Option one: a training contract
The ideal situation, as a lot of aspiring lawyers are well aware, is to secure a training contract before you even start the GDL. Trainees get their GDL and Legal Practice Course (LPC) funded by their future firm, relieving the financial burden and giving you more time to focus on your studies.
The catch is the sheer difficulty of getting a training contract. With around 30,000 people applying for 5,500 training contracts per year, the odds are not in your favour. This fact alone is how many students find themselves asking: “How am I going to afford the GDL?”
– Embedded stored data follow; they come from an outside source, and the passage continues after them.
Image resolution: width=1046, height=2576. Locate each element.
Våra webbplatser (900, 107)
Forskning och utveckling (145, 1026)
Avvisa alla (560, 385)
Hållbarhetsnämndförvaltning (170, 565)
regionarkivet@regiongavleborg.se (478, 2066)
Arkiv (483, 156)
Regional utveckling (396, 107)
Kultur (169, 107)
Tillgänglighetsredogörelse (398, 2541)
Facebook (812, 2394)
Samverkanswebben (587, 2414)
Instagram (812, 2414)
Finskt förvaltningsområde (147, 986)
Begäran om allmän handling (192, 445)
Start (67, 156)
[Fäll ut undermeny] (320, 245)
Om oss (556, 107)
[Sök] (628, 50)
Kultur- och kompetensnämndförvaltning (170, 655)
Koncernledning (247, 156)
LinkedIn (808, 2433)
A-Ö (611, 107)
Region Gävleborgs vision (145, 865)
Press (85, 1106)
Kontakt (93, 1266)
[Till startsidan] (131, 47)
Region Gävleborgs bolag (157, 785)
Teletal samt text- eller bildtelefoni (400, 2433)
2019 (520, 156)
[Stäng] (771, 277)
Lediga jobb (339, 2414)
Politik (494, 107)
Option two: an integrated course
Fortunately, universities and course providers have devised their own solutions to make the GDL more affordable. This generally takes the form of a masters programme integrated with all of the elements of the GDL. Unlike GDLs, masters degrees are eligible for Student Finance postgraduate loans, but like GDLs they include the core modules needed to progress to further legal training. So if you’ve decided to embark on the GDL under your own financial steam, a masters degree—and the corresponding loan—could help to take the edge off the expenses.
Option three: a part-time course
There is also the option to do the GDL as a part-time, distance-learning or even weekend/evening course. It’s an intense undertaking however you decide to do it, so definitely make sure that this suits your style of learning. The major benefit from a financial perspective is the free time a part-time course gives you—when you’re not studying, you can take on a part-time job. A lot of students opt to work in the legal sector while studying, which will be a great asset when it comes to your training contract applications.
Option four: scholarships and bursaries
If you’re determined to self-fund the GDL and want to complete it as soon as possible, there are lots of bursaries and scholarships out there. From independent legal scholarships to those affiliated with a particular theme or institution, it’s possible to get a range of options together and use them simultaneously to pay your course fees and living expenses. A lot of scholarships and bursaries do have deadlines, so if you want to explore this option, the earlier the better.
If all else fails…
If none of the above options appeal to you—and only as an absolute last resort—you could consider getting a private bank loan. This is never ideal and entering any sort of debt should not be taken lightly. Do your research and weigh up the different loans out there, and make sure you only enter into a loan if or when you’re comfortable. If you aren’t comfortable with it, there’s always the opportunity to re-apply for training contracts, seek an integrated masters or go part-time.